** START **

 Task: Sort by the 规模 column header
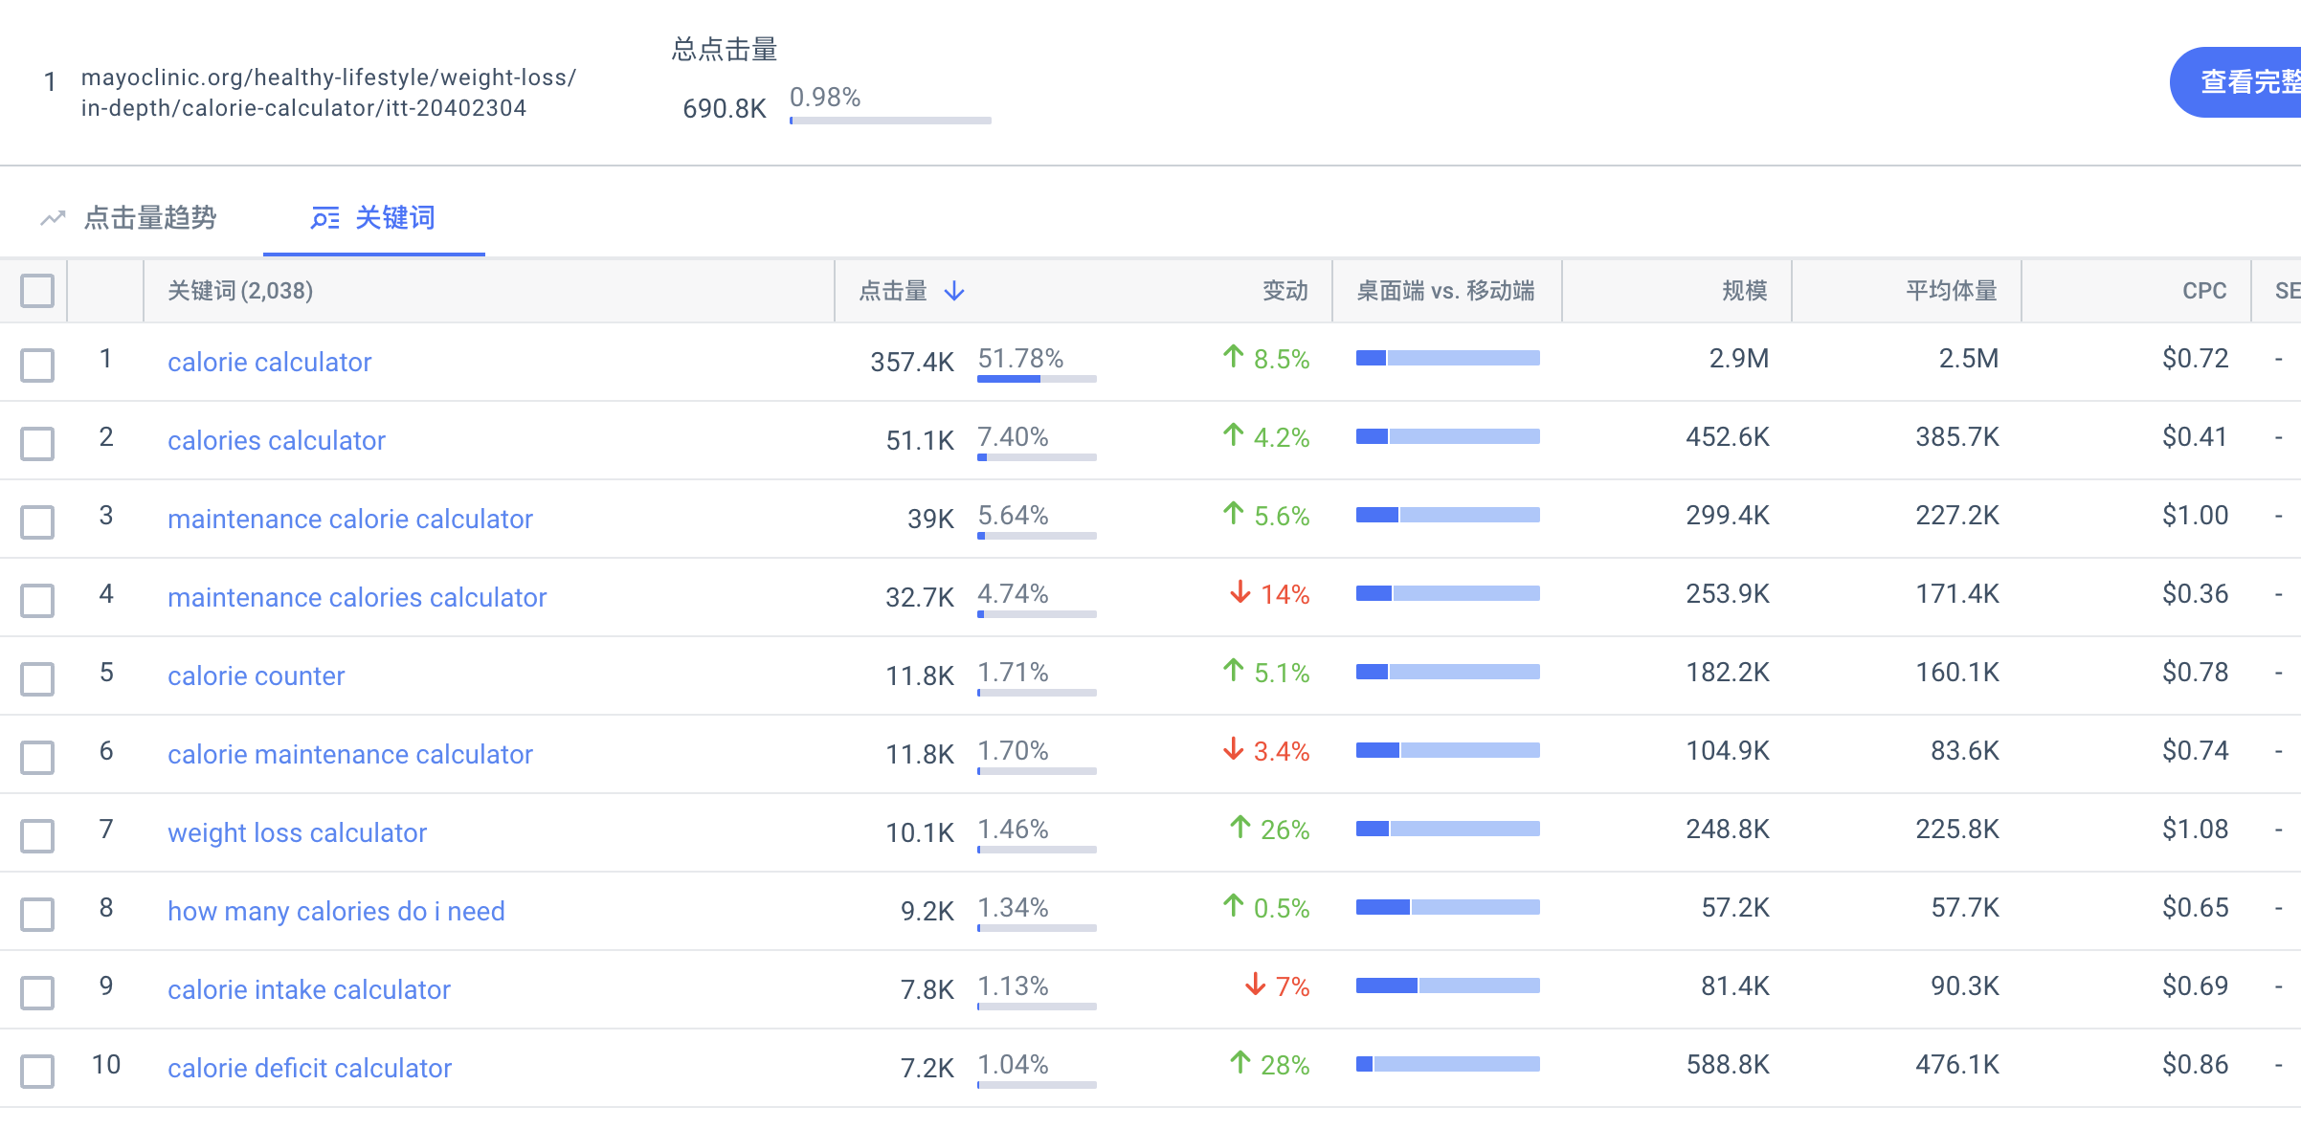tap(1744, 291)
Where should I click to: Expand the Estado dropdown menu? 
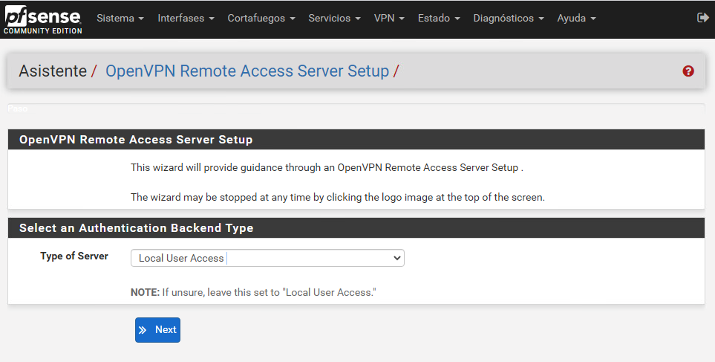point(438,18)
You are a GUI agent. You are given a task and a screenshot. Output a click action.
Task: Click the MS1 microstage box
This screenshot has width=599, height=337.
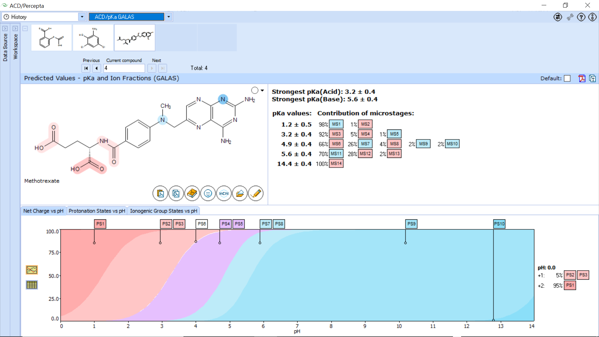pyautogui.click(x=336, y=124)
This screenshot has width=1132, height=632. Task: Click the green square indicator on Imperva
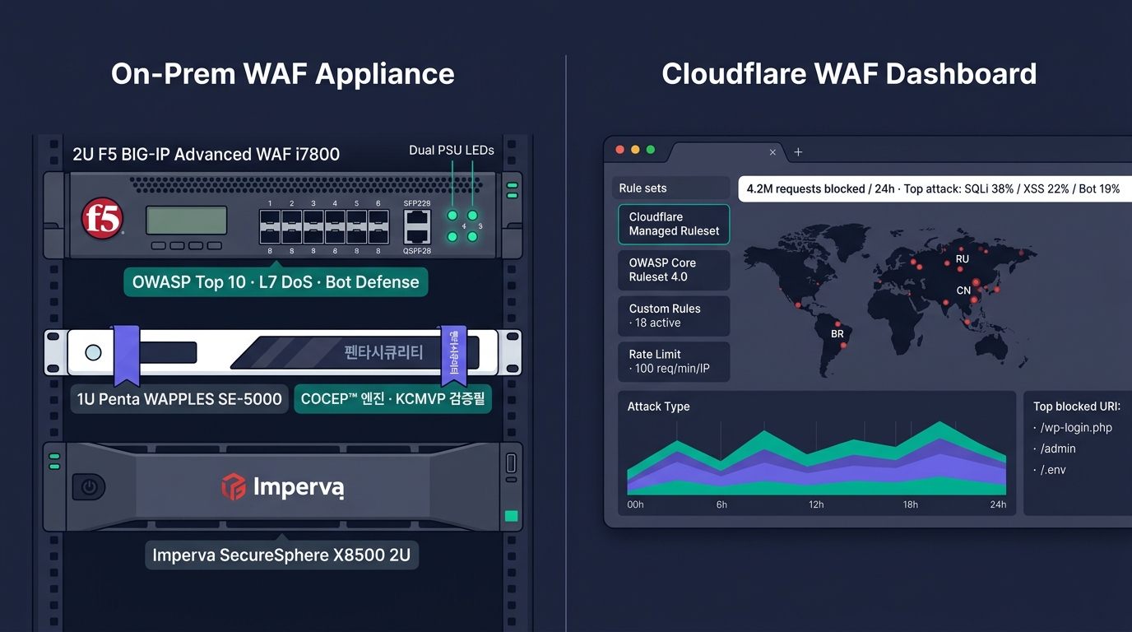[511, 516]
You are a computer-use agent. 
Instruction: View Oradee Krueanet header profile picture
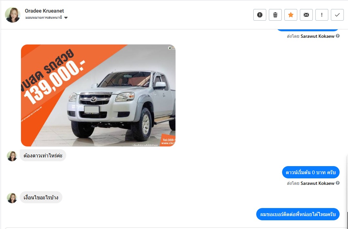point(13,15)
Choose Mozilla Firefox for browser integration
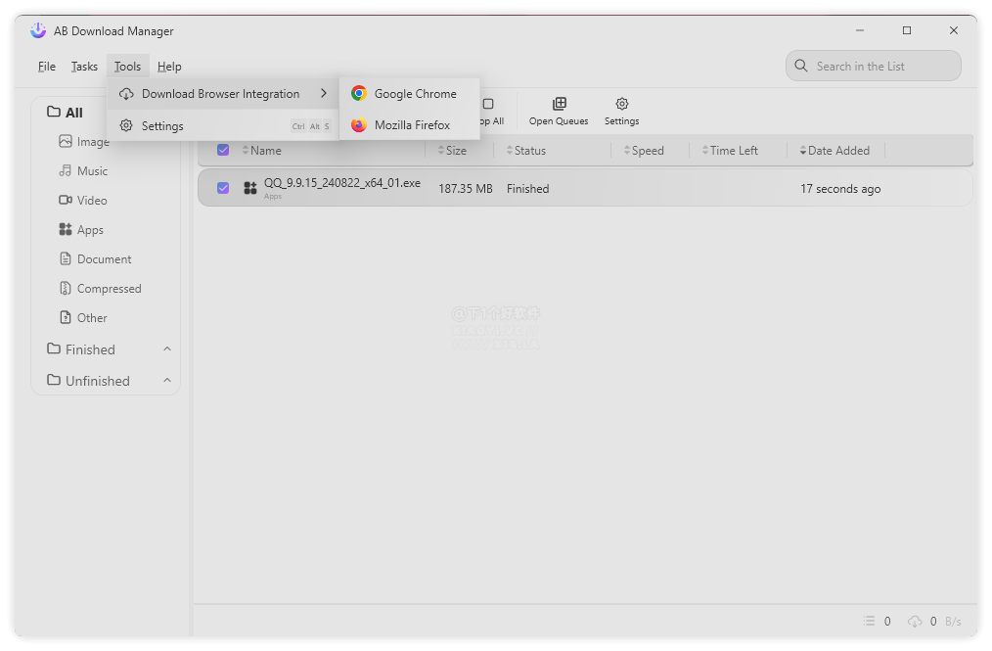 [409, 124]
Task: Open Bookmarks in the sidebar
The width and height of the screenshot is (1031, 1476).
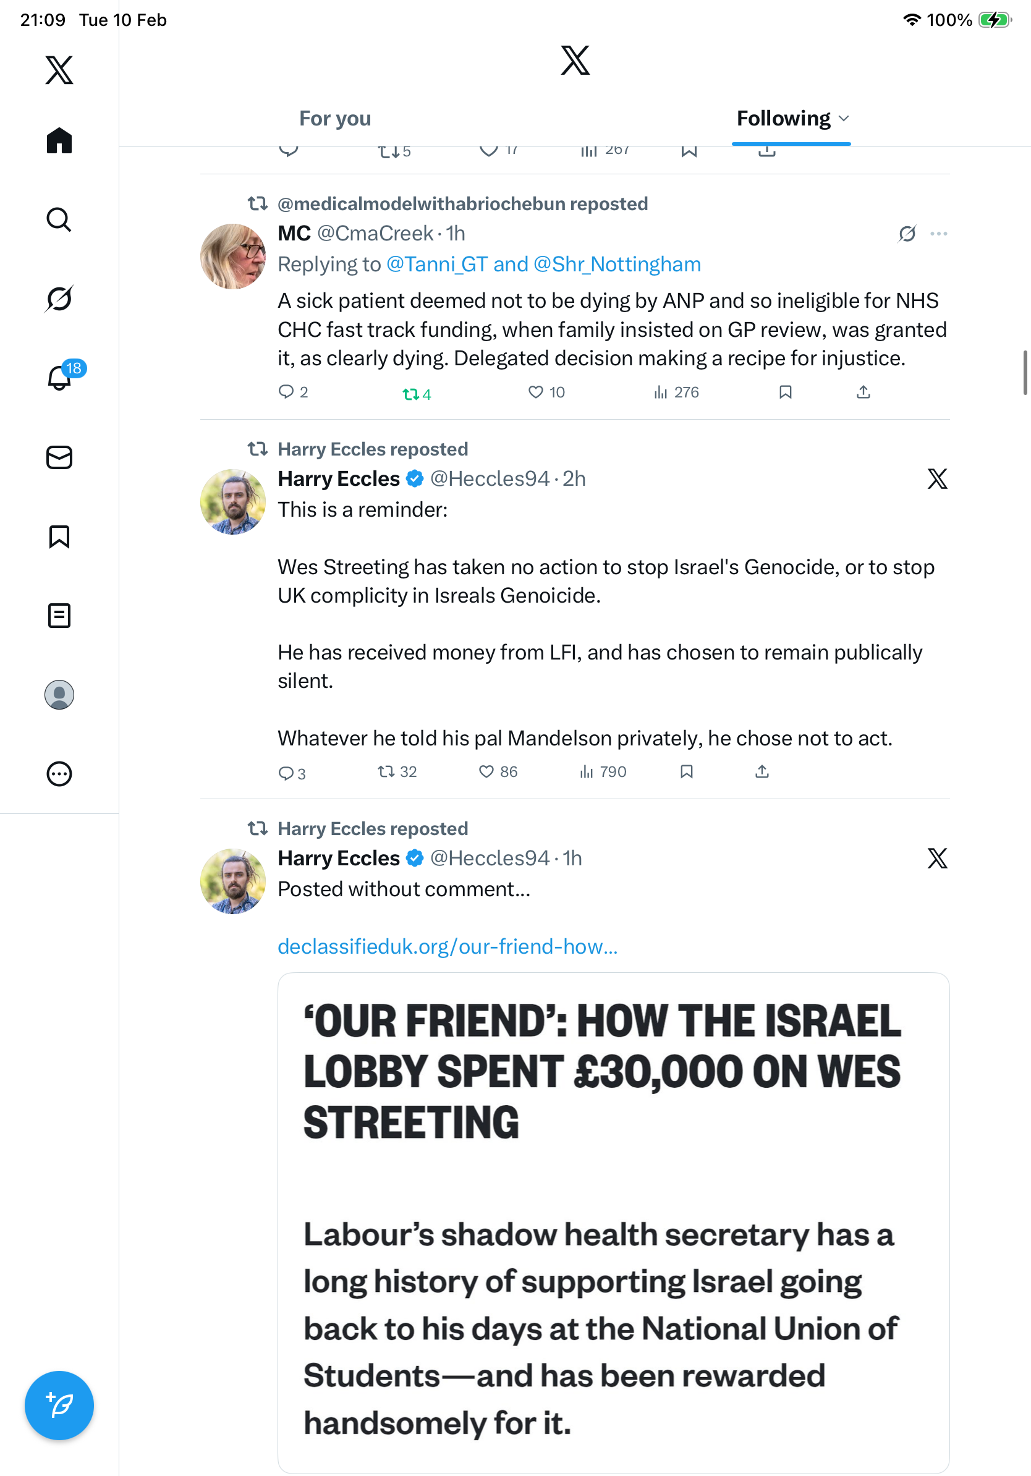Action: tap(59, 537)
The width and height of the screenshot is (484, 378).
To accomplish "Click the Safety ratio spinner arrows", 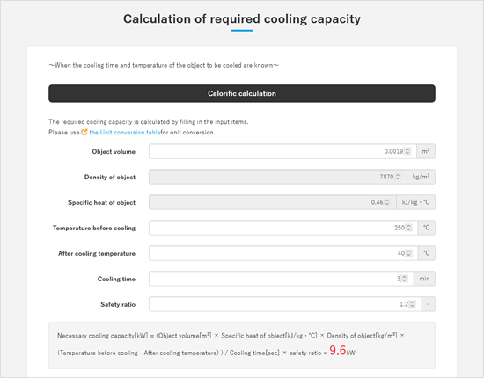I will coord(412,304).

** END **

§ WHAT NEEDS TO BE DONE
Locate each line in the items above that contains the word "agent" and copy those lines. Case counts.

§ THE ANSWER
You are a GUI agent. You are given a task and a screenshot. Output a click action.
You are a computer-use agent. 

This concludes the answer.